Mysql – Planning and Optimizing the table structure InnoDB MySql

indexinnodblikeMySQL

I am planning to have an InnoDB MySql table with tens of millions of rows.

Each row represents a record that can belong to AT LEAST one of 200+ categories. Most of the records will belong to 2 or more categories. All the categories represented by a numeric id, from 1 to 200+.

What is the most efficient way to store these multiple categories within each record to get the fastest look up speed when querying to return all the records belonging to one of the categories?

I think the fastest way will be to have a separate column for each of the categories and then just query that column. But the problem is I will have to make 200+ columns and will be new categories added in the future. Also, I don’t think having 200+ indexes will do any good for my server.

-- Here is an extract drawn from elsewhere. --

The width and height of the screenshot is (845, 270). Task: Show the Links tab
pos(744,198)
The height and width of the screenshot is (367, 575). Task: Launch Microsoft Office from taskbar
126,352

Then I thought of creating a separate record for each of categories, so there would be only one column for categories and the index will work just fine. The problem with this approach is that the table is already in tens of millions and it will keep on growing over time. If I will throw in duplicate records for each of the current multi-category records, the table size will quickly become unmanageable plus it will affect the performance.

The other approach I can think of will be to store all the categories related to a record in one column separated by comma or any other separator and then do a LIKE %% search. But If I understand correctly, this method doesn’t use an index and will result in the slow lookups.

So what is the correct way to approach it? I was even thinking of creating a separate table for each category, but that would be unacceptable when I will need to do some other types of queries across whole data.

Best Answer

Recommendation

"all the records belonging to one of the categories" --> Build a many:many mapping between records and categories. To have that table optimal, follow the tips here . Be sure to use a 2-byte SMALLINT UNSIGNED for the category_id. (You should not trust that you won't go beyond 255.)

Then the query is something like

SELECT r.*
    FROM RecordsCategories AS rc
    JOIN Records AS r  USING(record_id)
    WHERE rc.category_id = 123;

This approach will do an index scan of a portion of rc to find the record_ids, then randomly reach into r via the PK. Yes, there will be "hundreds of millions of rows" in rc, but it will scan only a small part of it, because all the entries for category_id=123 will be 'clustered' together (either in the data or the secondary index).

Critique of alternatives

If you have a column with a commalist of categories, then every row will need to be fetched. That is a full table scan ("tens of millions of rows" = a few gigabytes) of Records. (BTW, don't use LIKE %123%, use FIND_IN_SET() -- not faster, but less messy to handle edge cases.)

"a separate table for each category" -- This is a very common question on this (and other) forum. The answer is "NEVER!".

"separate column for each of the categories" -- Gag me with a spoon! The table will be fatter and, again, you will need a full table scan.

"200+ indexes" -- The hard limit is 64. The practical limit is more like 5.

Building on Akina's and Acidon's comments: With 8.0, you can use TINYBLOB or BINARY(..) and set bits. This is about as clumsy as having multiple SETs. Before 8.0, bitwise ORs (etc) were limited to 64 bits; now BLOBs work. SET/BLOB/BINARY/BIGINT save the most space. But your entire dataset is only tens of GB, so I don't see 'size' as a problem. Even the many:many table I recommend will be only several extra GB.